Exercise:
Please tally how many lines in the entries below include the word "Home", giving only the number.

Data:

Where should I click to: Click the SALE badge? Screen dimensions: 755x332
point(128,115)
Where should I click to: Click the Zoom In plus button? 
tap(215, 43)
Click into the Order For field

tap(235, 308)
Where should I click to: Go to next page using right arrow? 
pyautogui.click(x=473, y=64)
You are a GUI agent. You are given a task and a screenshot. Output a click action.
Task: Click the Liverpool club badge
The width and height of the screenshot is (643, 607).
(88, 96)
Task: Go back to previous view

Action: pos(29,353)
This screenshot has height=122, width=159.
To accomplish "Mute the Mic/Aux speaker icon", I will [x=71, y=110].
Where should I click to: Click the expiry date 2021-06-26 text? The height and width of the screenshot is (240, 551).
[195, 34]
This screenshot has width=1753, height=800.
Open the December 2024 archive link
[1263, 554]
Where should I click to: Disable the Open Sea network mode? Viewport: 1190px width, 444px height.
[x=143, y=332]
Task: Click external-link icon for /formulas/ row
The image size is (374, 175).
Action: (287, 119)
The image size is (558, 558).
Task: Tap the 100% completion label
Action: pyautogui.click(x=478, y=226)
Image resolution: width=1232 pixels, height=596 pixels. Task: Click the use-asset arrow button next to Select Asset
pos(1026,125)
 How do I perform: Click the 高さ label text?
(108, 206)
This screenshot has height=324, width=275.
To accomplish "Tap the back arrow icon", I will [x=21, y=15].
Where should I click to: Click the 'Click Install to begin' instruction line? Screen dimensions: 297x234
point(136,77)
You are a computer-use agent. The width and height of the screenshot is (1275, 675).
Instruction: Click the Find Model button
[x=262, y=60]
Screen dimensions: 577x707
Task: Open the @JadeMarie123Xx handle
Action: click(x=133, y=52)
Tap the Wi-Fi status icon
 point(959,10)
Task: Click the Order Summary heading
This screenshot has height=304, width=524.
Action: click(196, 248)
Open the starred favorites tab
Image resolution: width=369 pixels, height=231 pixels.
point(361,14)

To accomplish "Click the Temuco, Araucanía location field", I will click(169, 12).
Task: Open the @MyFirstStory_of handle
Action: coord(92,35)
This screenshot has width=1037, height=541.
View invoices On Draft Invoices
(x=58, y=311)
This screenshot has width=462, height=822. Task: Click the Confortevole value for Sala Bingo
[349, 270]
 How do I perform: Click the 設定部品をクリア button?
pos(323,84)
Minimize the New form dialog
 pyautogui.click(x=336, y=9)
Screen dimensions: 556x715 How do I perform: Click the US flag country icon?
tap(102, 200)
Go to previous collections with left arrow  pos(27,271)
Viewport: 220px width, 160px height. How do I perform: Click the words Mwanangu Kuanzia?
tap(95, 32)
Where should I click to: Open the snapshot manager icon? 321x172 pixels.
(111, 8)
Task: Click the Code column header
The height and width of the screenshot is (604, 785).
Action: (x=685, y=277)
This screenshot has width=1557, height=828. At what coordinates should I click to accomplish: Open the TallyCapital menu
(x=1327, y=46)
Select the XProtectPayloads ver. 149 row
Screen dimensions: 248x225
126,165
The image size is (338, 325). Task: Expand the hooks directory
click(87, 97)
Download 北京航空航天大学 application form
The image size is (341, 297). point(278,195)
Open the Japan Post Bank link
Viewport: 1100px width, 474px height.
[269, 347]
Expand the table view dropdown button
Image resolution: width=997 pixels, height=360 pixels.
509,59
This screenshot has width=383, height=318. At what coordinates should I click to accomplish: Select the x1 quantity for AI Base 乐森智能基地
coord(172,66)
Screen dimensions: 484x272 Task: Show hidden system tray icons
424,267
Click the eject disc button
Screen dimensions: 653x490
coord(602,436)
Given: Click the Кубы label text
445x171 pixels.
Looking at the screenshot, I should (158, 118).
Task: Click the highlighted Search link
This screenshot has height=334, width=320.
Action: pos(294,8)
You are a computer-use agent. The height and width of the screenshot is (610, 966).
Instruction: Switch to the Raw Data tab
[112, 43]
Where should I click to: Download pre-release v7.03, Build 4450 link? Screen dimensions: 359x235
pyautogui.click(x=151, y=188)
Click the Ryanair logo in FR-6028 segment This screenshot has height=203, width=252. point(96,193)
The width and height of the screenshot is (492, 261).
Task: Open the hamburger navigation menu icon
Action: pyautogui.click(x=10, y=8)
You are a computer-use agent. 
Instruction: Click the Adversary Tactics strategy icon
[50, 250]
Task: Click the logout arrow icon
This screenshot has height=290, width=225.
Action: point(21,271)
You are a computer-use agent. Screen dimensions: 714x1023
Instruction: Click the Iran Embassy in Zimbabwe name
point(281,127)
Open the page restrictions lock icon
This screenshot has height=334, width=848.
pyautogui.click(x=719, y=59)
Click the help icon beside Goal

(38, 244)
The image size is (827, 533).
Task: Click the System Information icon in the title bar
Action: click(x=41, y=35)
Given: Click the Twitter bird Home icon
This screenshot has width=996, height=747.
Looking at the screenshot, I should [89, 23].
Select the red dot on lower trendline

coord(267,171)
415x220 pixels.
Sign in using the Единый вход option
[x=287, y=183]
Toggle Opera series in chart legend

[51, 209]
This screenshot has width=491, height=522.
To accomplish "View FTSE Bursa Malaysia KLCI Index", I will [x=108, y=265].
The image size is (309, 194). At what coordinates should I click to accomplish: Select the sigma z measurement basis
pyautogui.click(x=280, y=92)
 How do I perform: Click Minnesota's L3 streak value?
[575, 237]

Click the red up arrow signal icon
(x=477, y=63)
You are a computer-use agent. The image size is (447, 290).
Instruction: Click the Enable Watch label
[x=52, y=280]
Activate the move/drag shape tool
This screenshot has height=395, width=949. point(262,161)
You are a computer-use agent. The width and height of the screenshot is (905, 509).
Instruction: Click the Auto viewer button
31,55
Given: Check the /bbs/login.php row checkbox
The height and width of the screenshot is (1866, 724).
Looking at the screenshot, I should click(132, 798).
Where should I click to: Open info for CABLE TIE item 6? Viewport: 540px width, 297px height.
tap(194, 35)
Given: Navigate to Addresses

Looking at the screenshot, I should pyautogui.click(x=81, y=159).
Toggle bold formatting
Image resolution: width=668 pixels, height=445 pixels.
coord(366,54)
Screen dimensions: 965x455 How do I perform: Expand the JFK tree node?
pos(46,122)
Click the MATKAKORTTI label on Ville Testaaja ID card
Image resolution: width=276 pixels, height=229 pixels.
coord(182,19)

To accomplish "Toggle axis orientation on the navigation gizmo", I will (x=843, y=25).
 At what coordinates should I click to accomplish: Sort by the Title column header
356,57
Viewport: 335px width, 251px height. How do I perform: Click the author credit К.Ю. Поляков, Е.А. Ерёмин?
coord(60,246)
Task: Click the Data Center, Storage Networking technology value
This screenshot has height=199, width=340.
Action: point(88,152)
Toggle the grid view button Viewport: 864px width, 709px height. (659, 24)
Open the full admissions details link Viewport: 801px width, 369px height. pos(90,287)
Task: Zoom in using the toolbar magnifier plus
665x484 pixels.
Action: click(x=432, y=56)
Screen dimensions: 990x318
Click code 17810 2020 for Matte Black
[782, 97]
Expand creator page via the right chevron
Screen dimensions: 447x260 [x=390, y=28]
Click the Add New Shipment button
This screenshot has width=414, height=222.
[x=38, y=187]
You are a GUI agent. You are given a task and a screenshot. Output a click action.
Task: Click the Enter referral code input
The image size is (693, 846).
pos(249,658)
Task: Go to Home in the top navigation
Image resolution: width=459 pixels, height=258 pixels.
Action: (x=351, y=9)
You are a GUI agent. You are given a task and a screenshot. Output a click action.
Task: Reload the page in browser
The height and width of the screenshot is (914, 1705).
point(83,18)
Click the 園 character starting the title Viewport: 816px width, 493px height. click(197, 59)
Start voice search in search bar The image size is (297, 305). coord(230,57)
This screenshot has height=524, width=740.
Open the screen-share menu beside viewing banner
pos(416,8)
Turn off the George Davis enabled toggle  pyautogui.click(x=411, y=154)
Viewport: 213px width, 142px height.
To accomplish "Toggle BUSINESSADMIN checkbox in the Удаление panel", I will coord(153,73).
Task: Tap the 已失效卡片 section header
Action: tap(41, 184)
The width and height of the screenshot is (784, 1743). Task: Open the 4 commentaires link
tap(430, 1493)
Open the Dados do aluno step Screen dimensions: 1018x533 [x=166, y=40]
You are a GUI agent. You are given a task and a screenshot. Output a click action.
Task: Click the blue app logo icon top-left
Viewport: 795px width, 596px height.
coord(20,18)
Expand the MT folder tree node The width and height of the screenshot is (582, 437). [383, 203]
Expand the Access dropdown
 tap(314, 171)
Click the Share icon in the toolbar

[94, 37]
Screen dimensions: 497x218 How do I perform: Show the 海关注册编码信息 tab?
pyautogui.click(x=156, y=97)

Answer for the task:
2